§ Task details: Please pull out every line of the material below that contains the string "screenshot", with case counting, and copy each one in full.

§ Given entries:

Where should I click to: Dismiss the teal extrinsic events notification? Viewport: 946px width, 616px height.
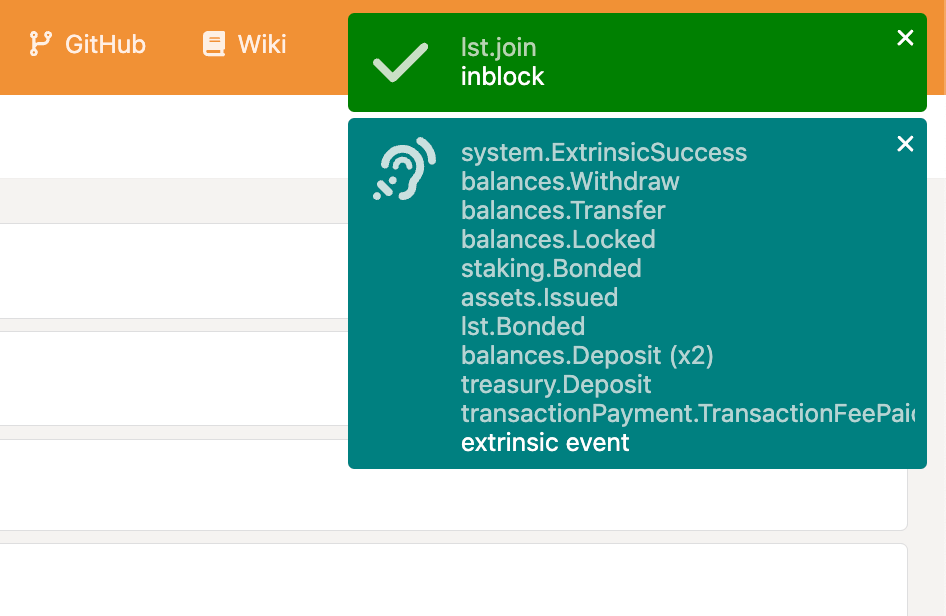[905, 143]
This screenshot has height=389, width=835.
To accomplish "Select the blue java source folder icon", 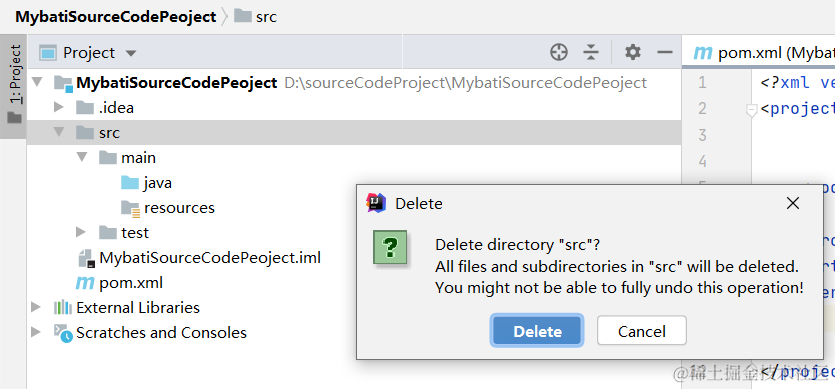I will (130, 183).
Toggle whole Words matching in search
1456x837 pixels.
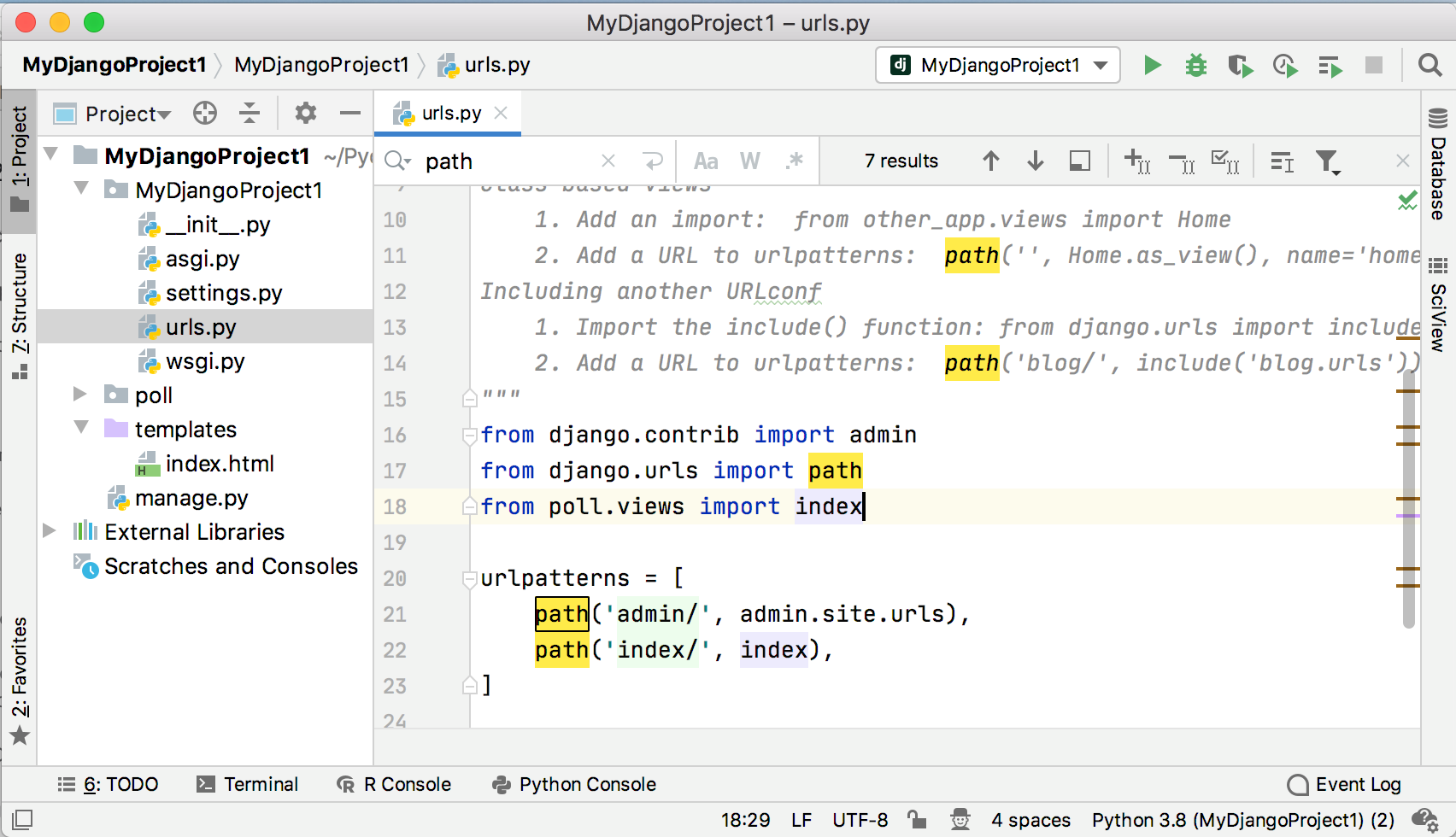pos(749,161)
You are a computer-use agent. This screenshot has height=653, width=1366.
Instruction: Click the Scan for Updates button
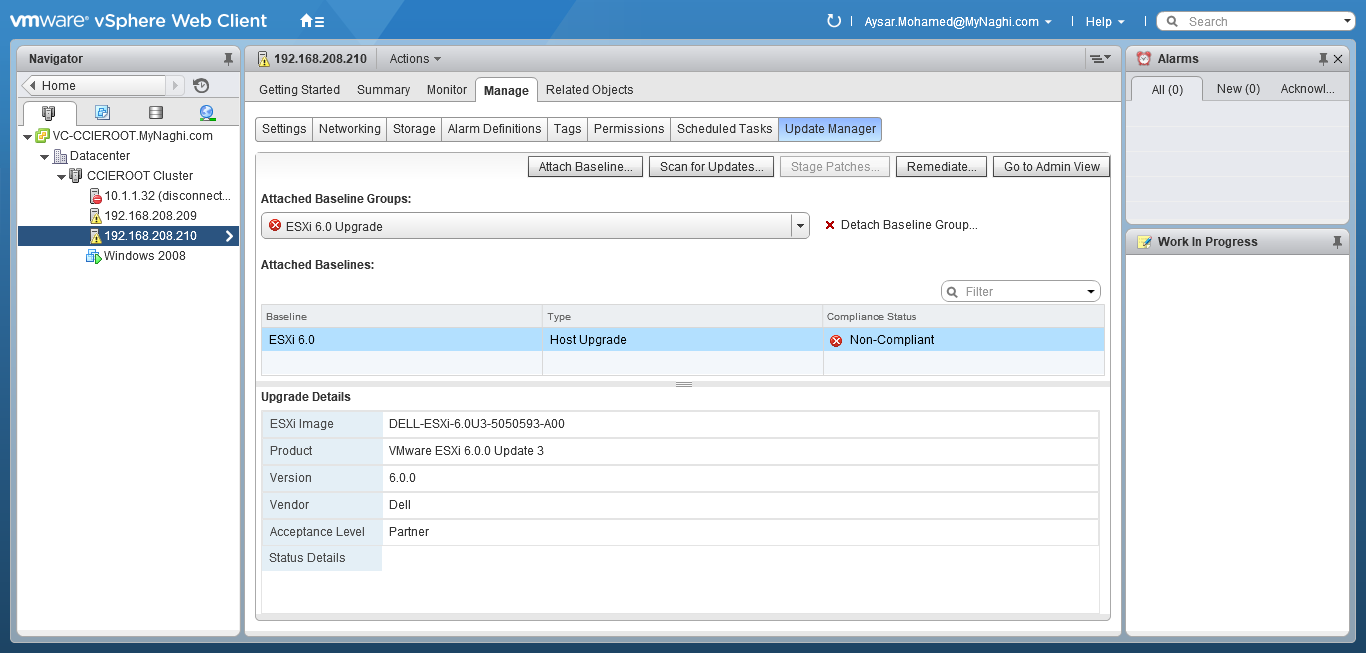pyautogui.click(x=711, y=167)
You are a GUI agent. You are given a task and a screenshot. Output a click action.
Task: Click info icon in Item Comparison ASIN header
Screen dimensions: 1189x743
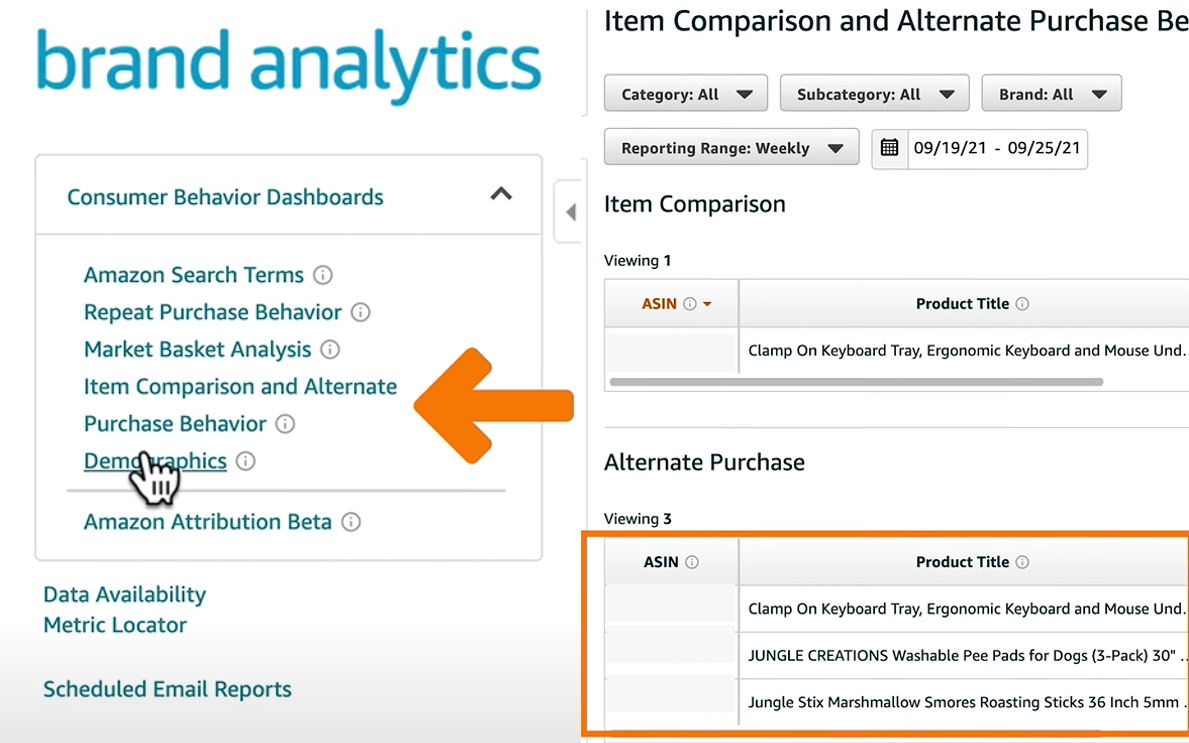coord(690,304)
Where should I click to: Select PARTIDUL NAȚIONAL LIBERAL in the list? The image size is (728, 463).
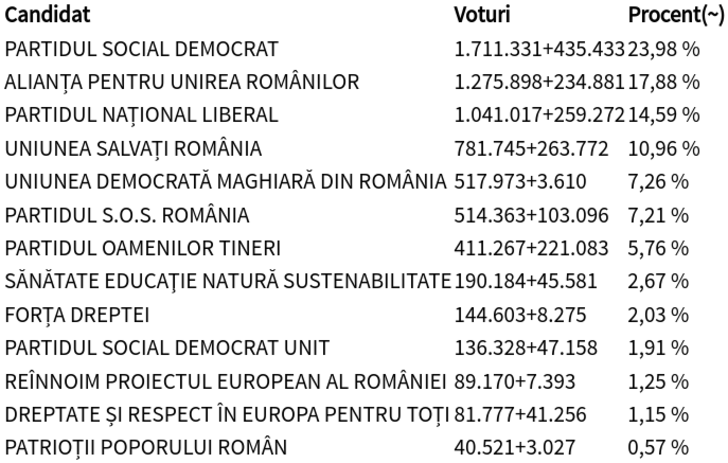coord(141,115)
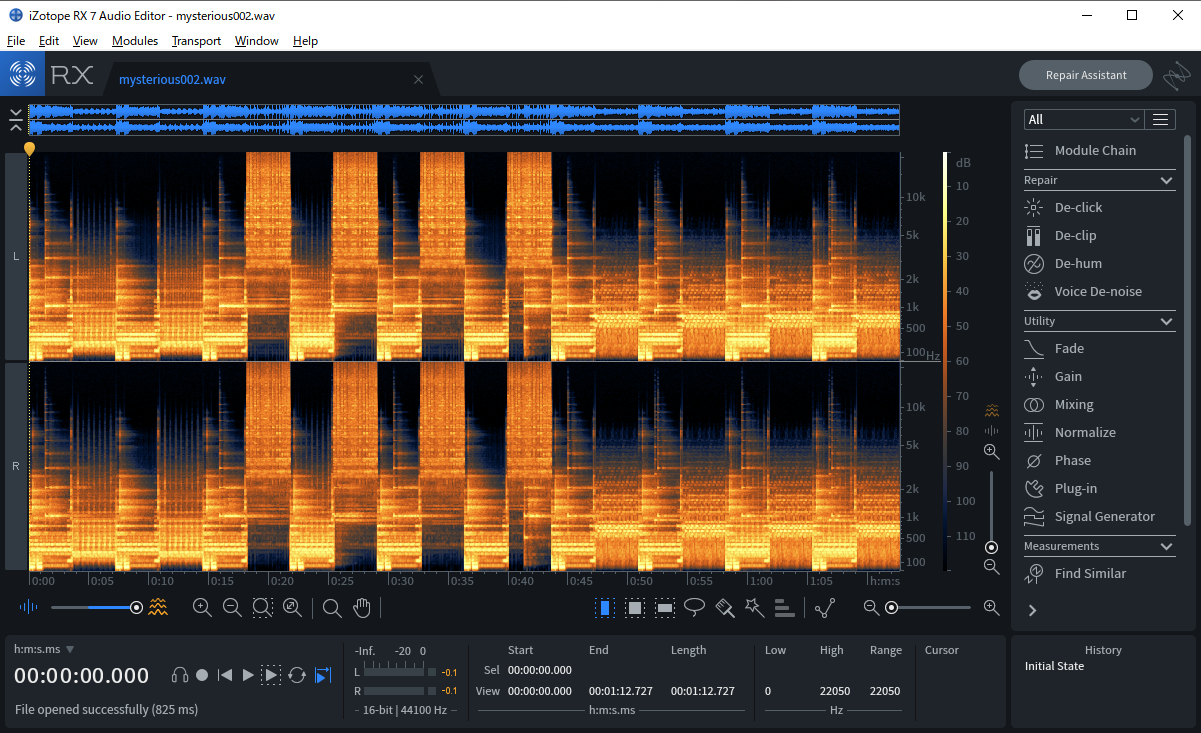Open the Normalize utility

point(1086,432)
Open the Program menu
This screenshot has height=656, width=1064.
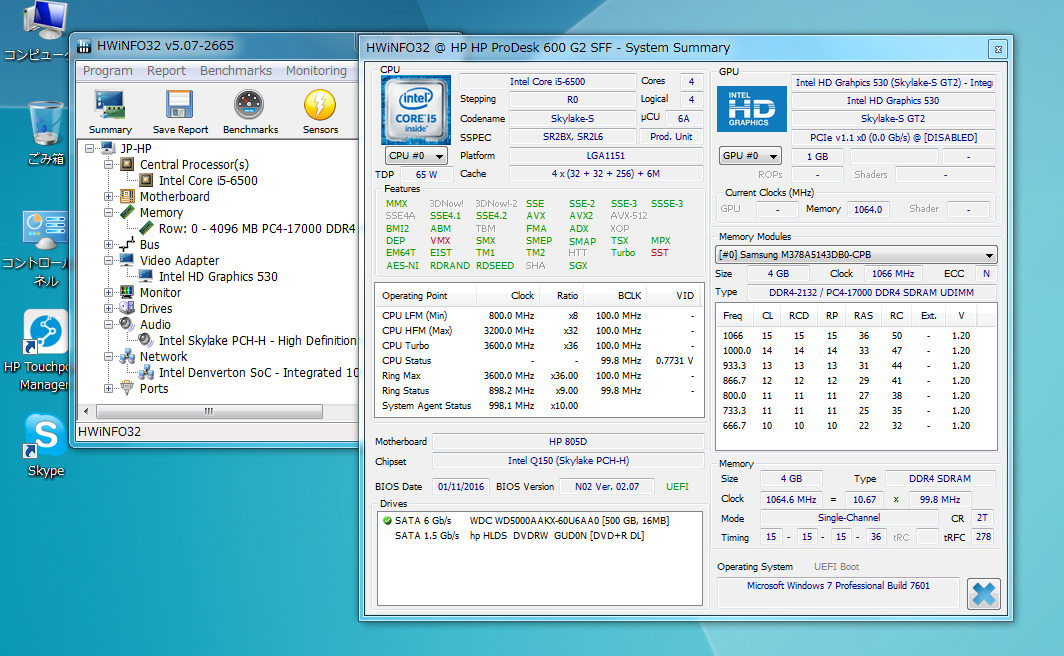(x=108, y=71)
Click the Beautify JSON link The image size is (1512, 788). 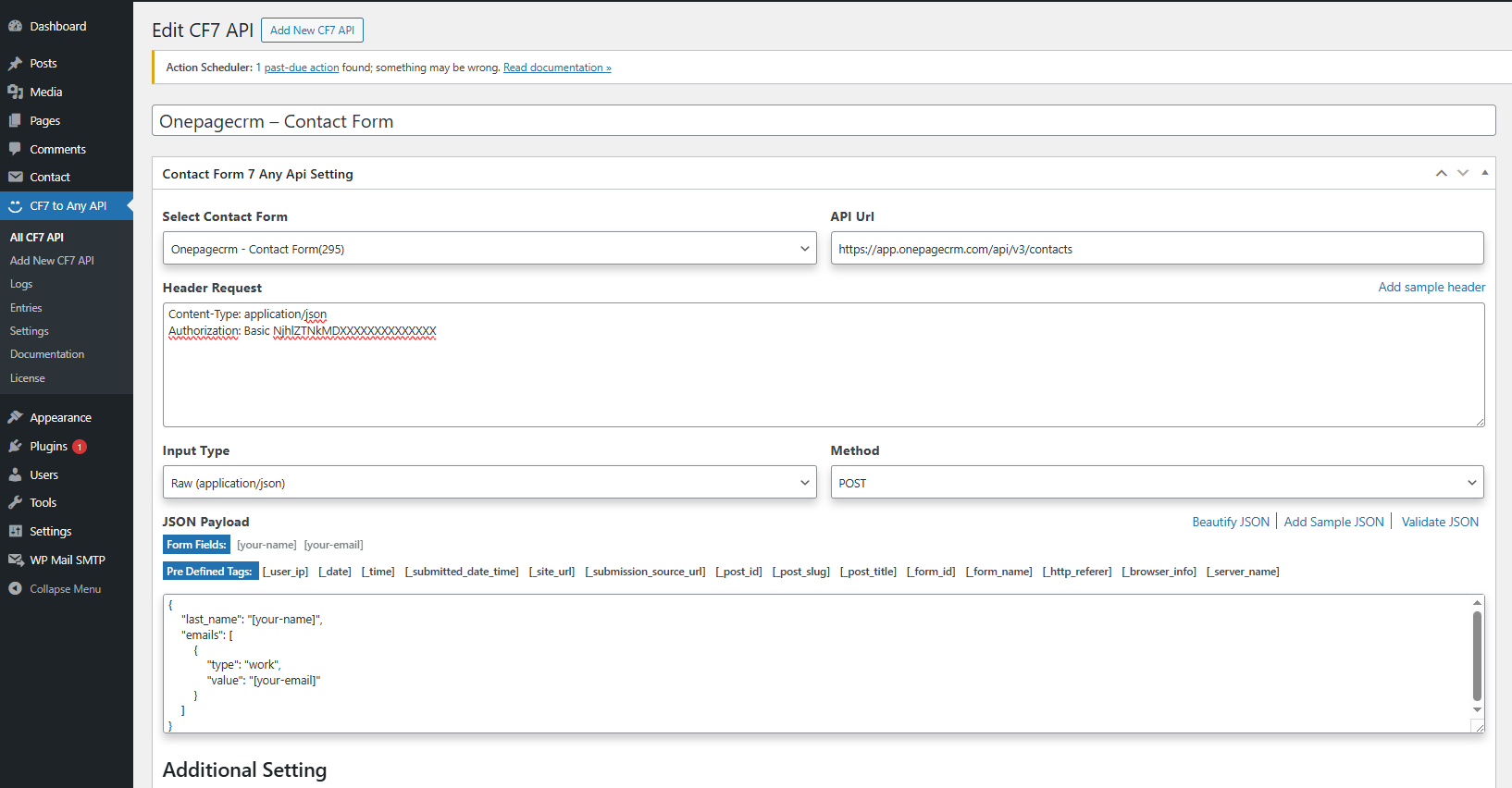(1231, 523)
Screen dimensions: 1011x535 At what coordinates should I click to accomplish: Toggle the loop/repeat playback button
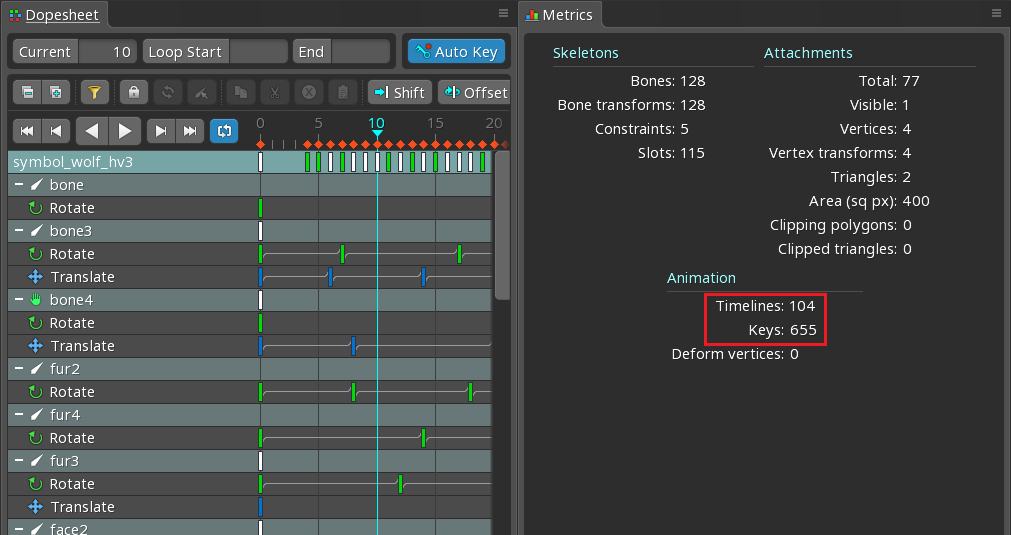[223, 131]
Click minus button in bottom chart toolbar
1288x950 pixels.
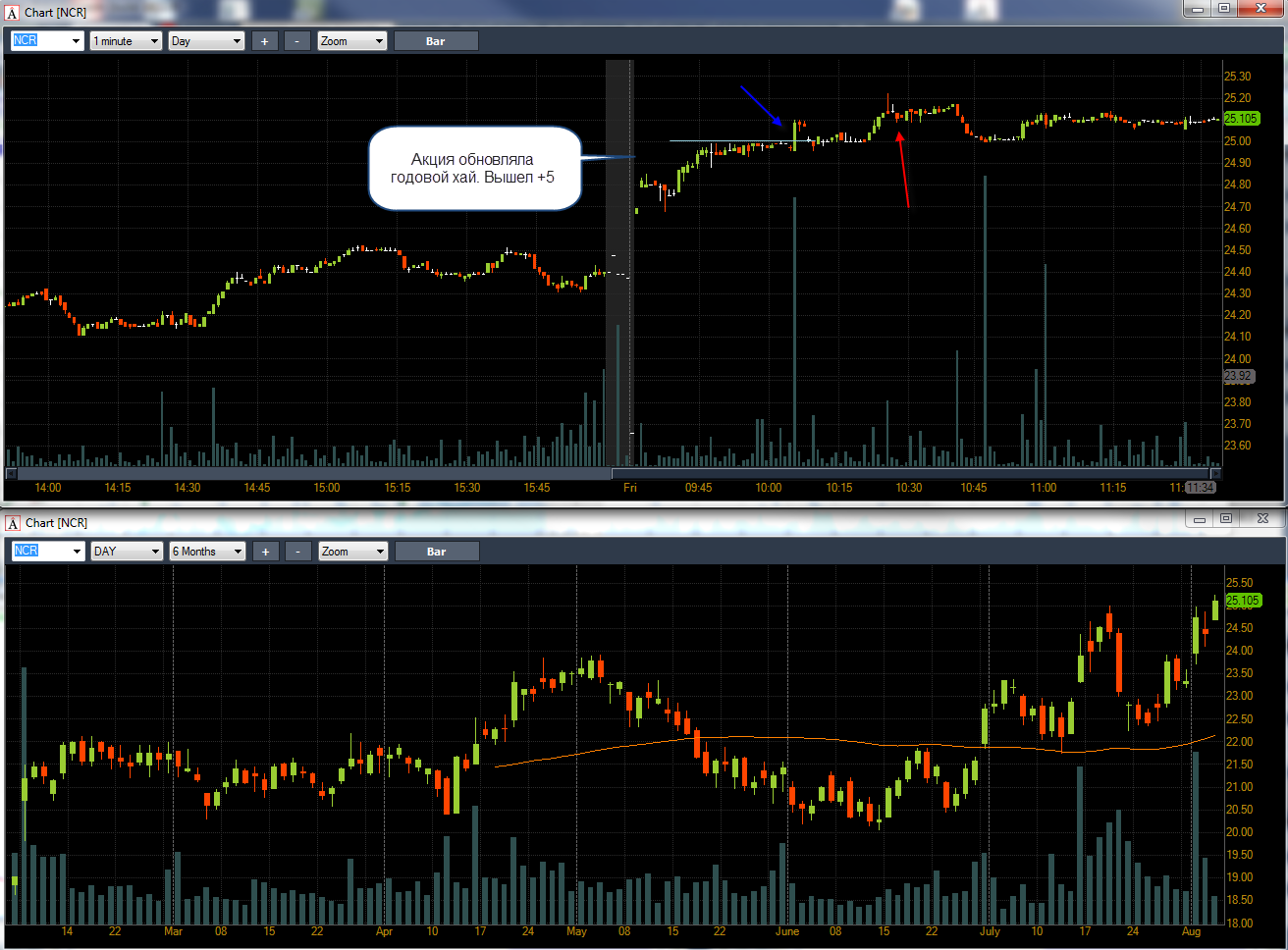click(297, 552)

§ Task solution:
This screenshot has height=389, width=835.
You are a computer-use agent. This screenshot has height=653, width=1366.
You are a GUI agent. You are given a task and a screenshot. Output a click action.
This screenshot has height=656, width=1064.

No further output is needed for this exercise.